_Source excerpt_
# Fluval 305 media question



## keebs (Mar 2, 2010)

I am setting up a new 75 gallon tank and I got a used Fluval 305 filter. The manual says to keep the media in the 6 baskets as it was when you bought it, but they are all empty. I will be starting the tank with a school of barbs and then see where I go from there. What kinds of media should I put in the baskets? Should they all be filled with something, or should some be left empty? I have a few bags of ceramic rings, Carbon & what looks like crushed ceramic material. Thank you!!


----------



## LMychajluk (Jan 27, 2010)

I have a 305, and I currently have (from bottom to top) the pre-filter media (kinda hex-shaped ceramic tubes), ZeoCarb (mix of Ammonia Remover and Carbon, and which was only there to address a problem I was having with my tank), and then the BioMax (round ceramic tubes) topped with the water polishing pads. But, I'll probably remove the ZeoCarb and replace with an added layer of BioMax, and maybe move the polishing pads down to give the BioMax the cleanest water possible.

_Data segment_
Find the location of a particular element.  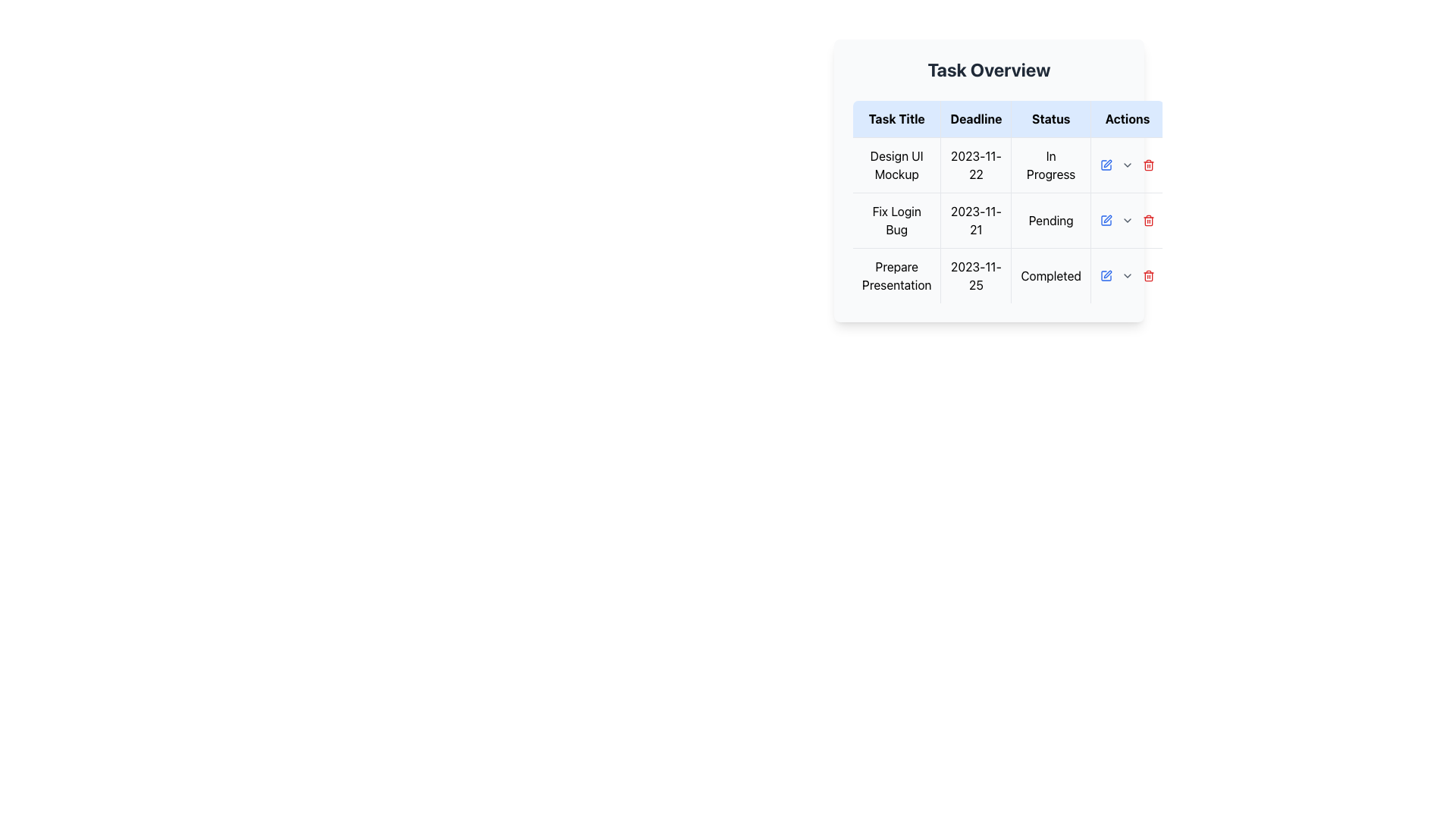

the deadline cell in the third row of the 'Task Overview' table to sort the tasks by deadline is located at coordinates (1008, 275).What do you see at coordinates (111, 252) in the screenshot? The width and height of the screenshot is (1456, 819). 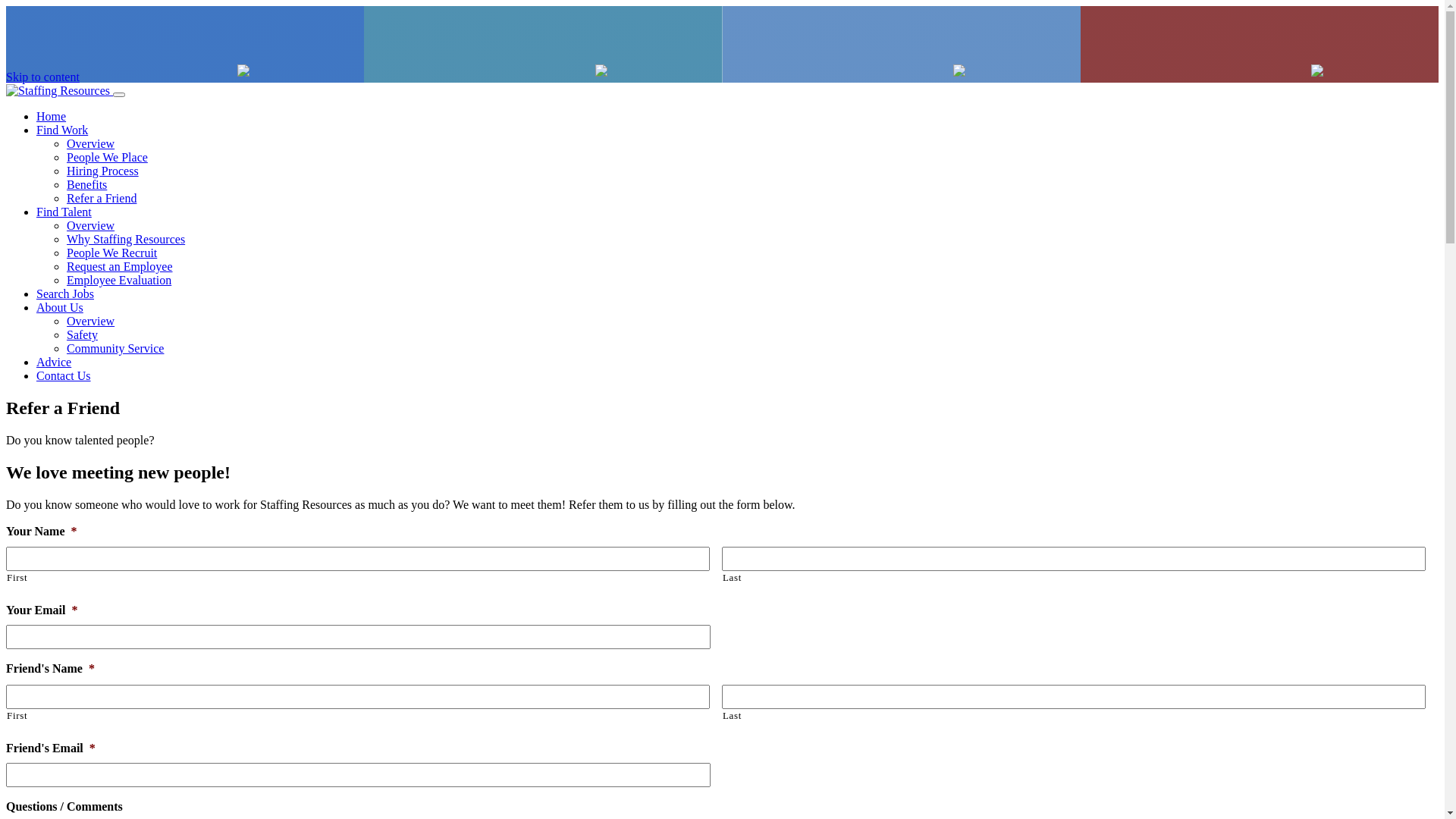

_Tasks to perform_
1) Return the Fluval 305 thread word for word, everything from "I am setting" down to "material. Thank you!!".
2) In the Fluval 305 thread, list every type of filter media that LMychajluk says is currently in their 305, in bottom-to-top order.
3) Extend the Fluval 305 thread, picking up right after its final sentence.
The data after the Fluval 305 thread is separate material.

_Responses by task_
1)
I am setting up a new 75 gallon tank and I got a used Fluval 305 filter. The manual says to keep the media in the 6 baskets as it was when you bought it, but they are all empty. I will be starting the tank with a school of barbs and then see where I go from there. What kinds of media should I put in the baskets? Should they all be filled with something, or should some be left empty? I have a few bags of ceramic rings, Carbon & what looks like crushed ceramic material. Thank you!!

2)
pre-filter media (hex-shaped ceramic tubes)
ZeoCarb (ammonia remover and carbon)
BioMax (round ceramic tubes)
water polishing pads

3)
If there are no plants, the carbon would be fine for starting the tank off (it'll help 'polish' the water), but will remove nutrients that plants would use. Put the carbon at the bottom and the BioMax at the top. I don't know exactly what the 'crushed' stuff you have is - where did you get it? It could be crushed coral, in which case you'll probably want to leave it out because it could raise your pH pretty high. If it came w/ the filter, I think it's Ammonia Remover, in which case, as long as you have plants and don't overstock, you won't need it with scheduled water changes, but may also keep your ammonia from spiking during cycling, so it's your call. After the tank is cycled (1-2mo), you can remove and shouldn't need to replace the carbon or ammonia (again, especially if you have plants).


----------



## iamntbatman (Jan 3, 2008)

I don't really use any chemical media so if it were me, I'd stuff one basket (the first in line) with filter floss and the rest would have nothing but biomedia like ceramic rings.


----------



## jaysee (Dec 9, 2009)

I agree. My canisters have course mechanical media then fine mechanical media, then ceramics, then a superfine mechanical media. It should always be coursest to finest. I also don't use chemical media in any of my tanks.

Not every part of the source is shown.